Ces solutions à la première crise de l’eau du pays, cependant, ont donné naissance à la deuxième. Une fois que les citadins ont eu accès à de grandes quantités d’eau, la consommation d’eau par habitant a augmenté, car ils se sont adonnés aux bains à domicile et ont remplacé leurs latrines par des toilettes intérieures. Les eaux usées produites par les citadins se déversaient dans les rivières les plus proches, qui servaient souvent à l’approvisionnement en eau potable de la ville suivante en aval. Vers la fin du XIXe siècle, la fièvre typhoïde et d’autres maladies d’origine hydrique avaient atteint des niveaux épidémiques.
Le traitement de l’eau depuis les années 1900
Le nouveau défi consistait à mettre sur pied des usines de traitement qui pourraient rendre les eaux contaminées par les eaux usées sans danger pour la consommation. Au début des années 1900, des milliards de dollars avaient été investis dans la nouvelle technologie de traitement de l’eau potable. La diminution correspondante des maladies d’origine hydrique et l’allongement de la durée de vie résultant de ces progrès ont été salués. Grâce à la filtration et à la chloration de l’eau, la deuxième crise de l’eau a été évitée. Comme ces investissements dans le traitement des eaux usées ont amélioré l’environnement, les villes ont poursuivi leur lutte pour répondre à la demande croissante de la population. En plus de construire davantage de réseaux d’aqueduc importés, elles se sont concentrés sur la conservation et ont adopté des lois qui exigeaient des appareils à faible débit et des aménagements paysagers moins gourmands dans les nouveaux ensembles résidentiels.
Compte tenu de ces besoins, les réseaux d’alimentation en eau aux États-Unis sont sur le point de connaître un changement unique en son genre dont les coûts pourraient atteindre 120 milliards de dollars.
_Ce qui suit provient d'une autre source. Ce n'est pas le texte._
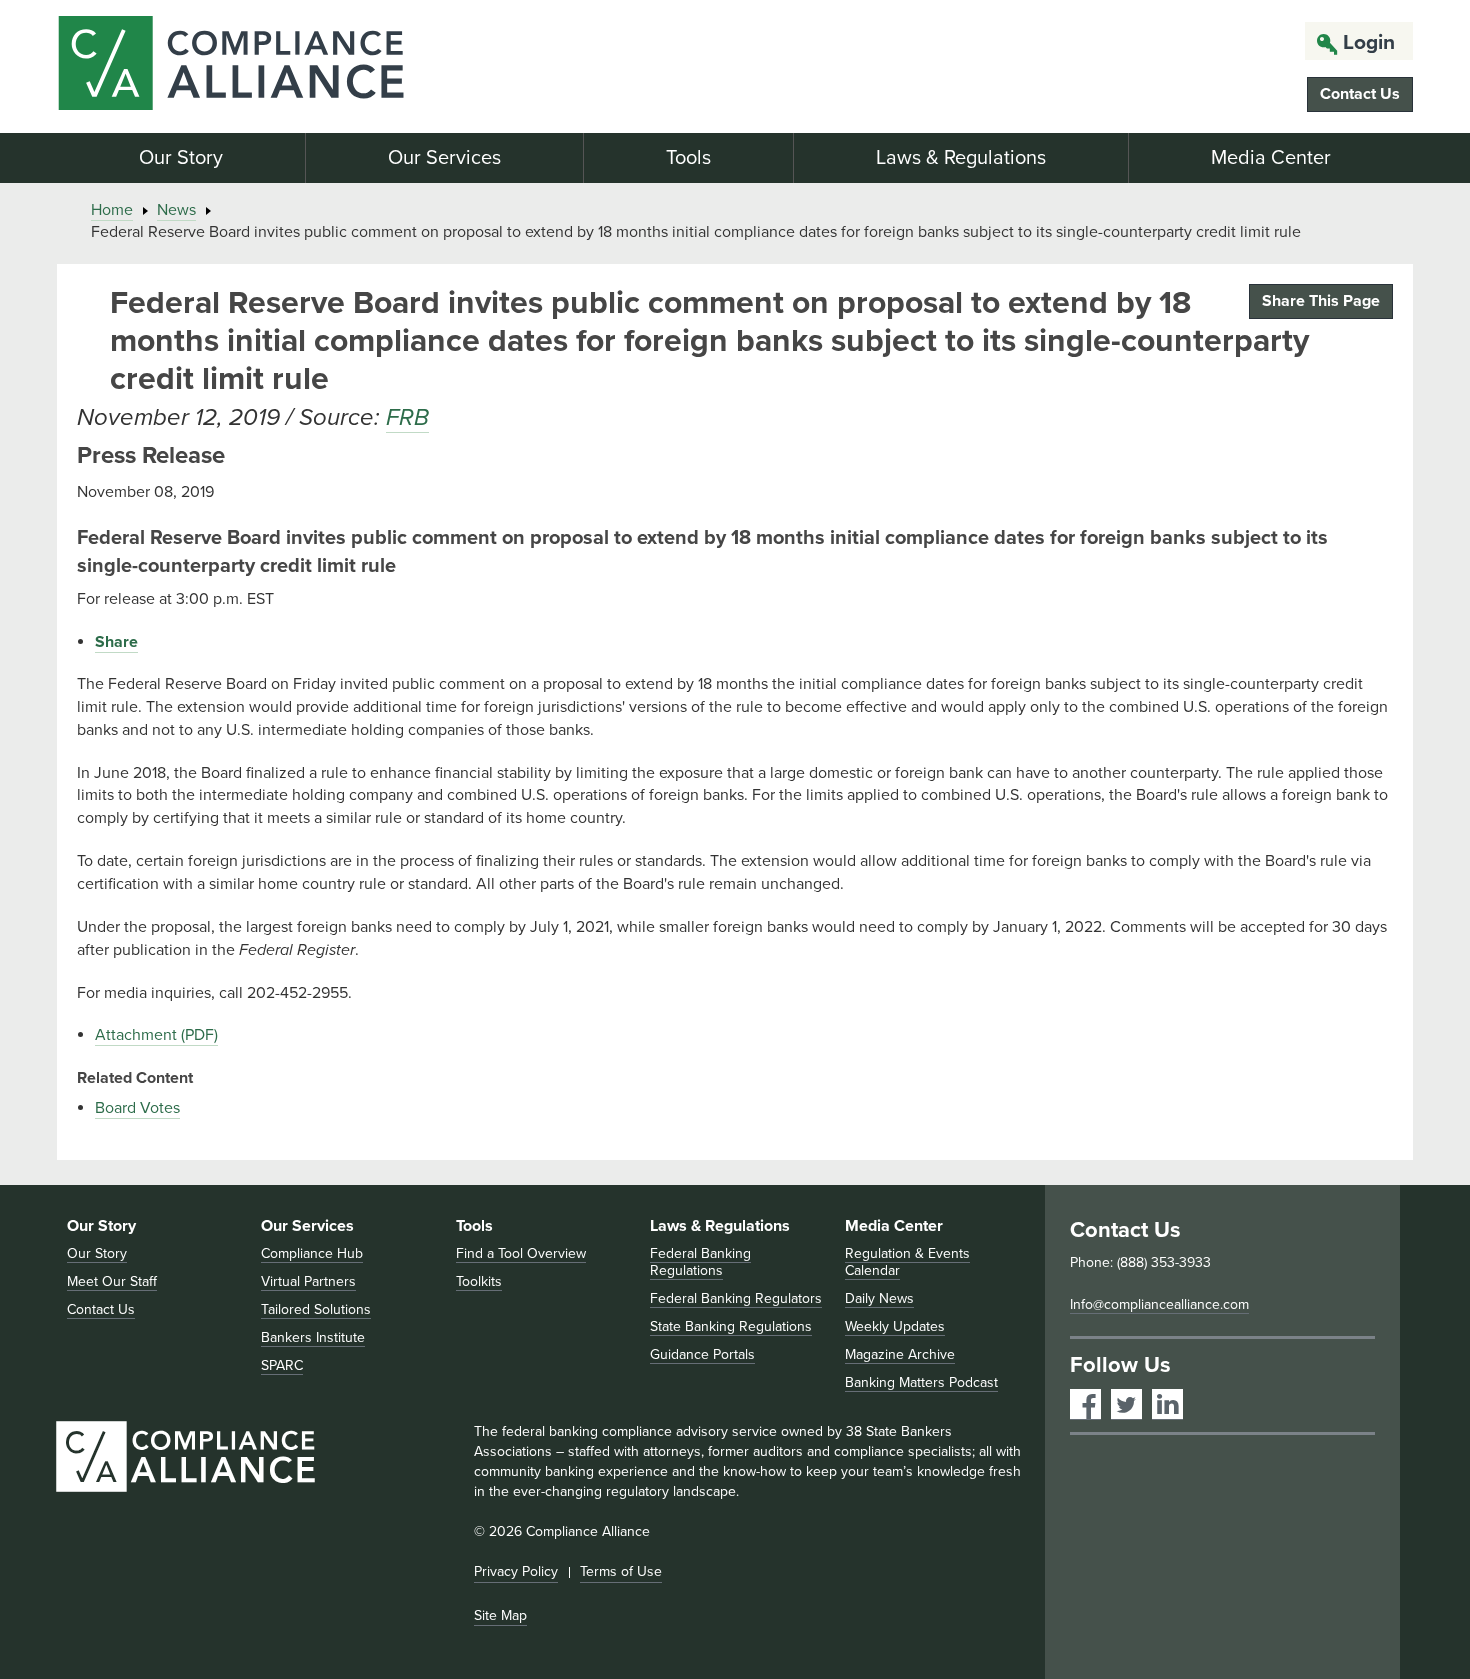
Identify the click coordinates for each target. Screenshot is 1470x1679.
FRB (407, 417)
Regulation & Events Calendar (907, 1262)
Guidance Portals (702, 1354)
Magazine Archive (900, 1354)
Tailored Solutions (316, 1309)
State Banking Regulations (731, 1326)
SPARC (282, 1365)
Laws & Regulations (961, 158)
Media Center (1271, 158)
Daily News (879, 1298)
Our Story (181, 158)
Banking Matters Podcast (921, 1382)
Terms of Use (621, 1571)
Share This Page (1321, 301)
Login (1369, 42)
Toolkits (479, 1281)
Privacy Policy (516, 1571)
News (176, 210)
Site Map (500, 1615)
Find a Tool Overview (521, 1253)
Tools (688, 158)
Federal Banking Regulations (700, 1262)
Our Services (444, 158)
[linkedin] (1167, 1404)
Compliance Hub (312, 1253)
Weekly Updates (895, 1326)
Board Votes (137, 1108)
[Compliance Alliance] (273, 66)
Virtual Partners (308, 1281)
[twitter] (1126, 1404)
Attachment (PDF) (156, 1035)
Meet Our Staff (112, 1281)
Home (112, 210)
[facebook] (1085, 1404)
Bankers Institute (313, 1337)
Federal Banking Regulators (736, 1298)
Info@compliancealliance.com (1159, 1304)
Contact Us (1360, 94)
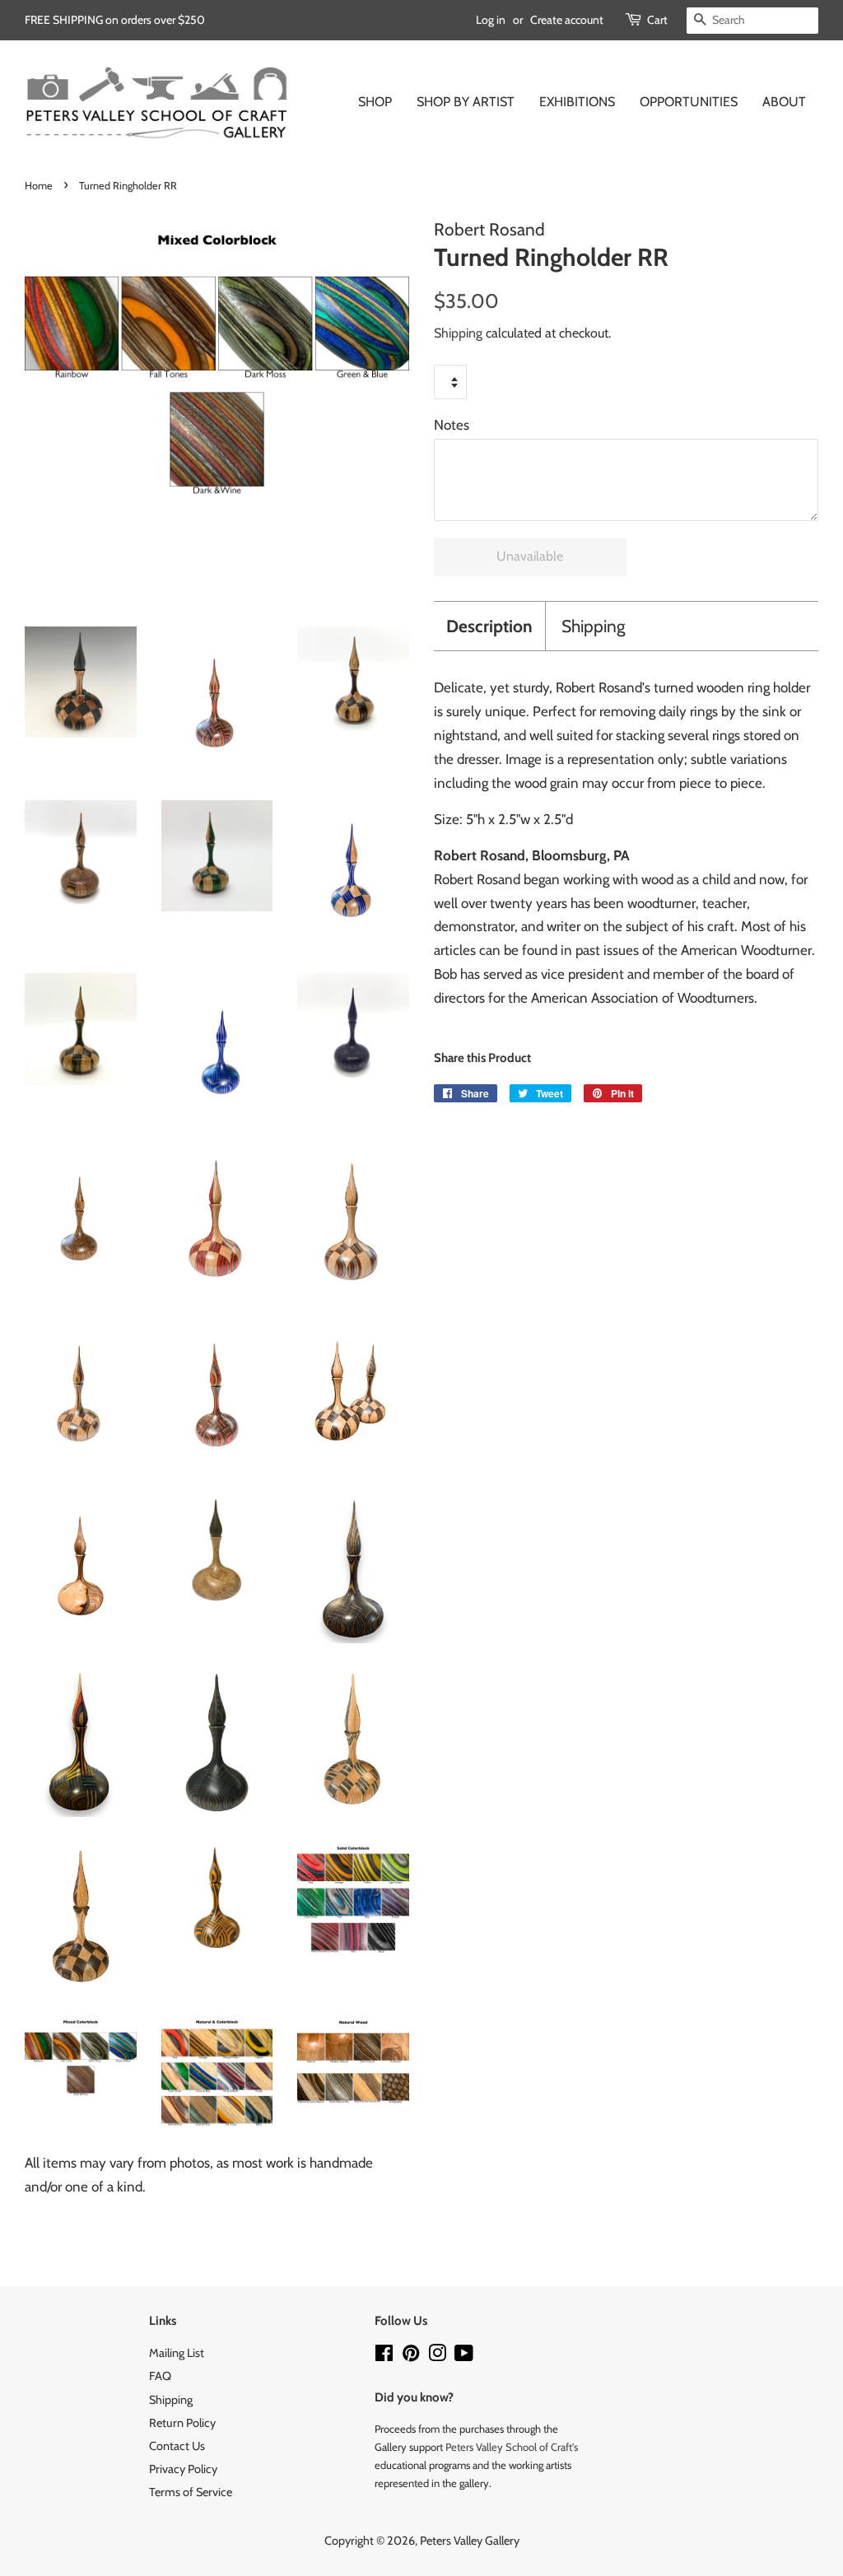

La question de savoir si le changement est précédé de crises qui compromettent la santé publique et nuisent aux économies locales dépendra des investissements qui seront faits au cours des prochaines années. Des organismes fédéraux ainsi que des villes du sud de la Californie et du Texas aux prises avec un stress hydrique ont commencé à investir dans la recherche et le développement nécessaires pour adapter l’infrastructure de l’eau urbaine. Les élus et les dirigeants communautaires doivent maintenant reconnaître qu’ils ont un rôle important à jouer dans la réforme des institutions, des règlements et des politiques financières qui font obstacle au changement systémique. Plus le pays pourra anticiper et planifier, meilleures seront ses chances d’avoir l’eau potable dont ses habitants ont besoin dans un avenir moins clément.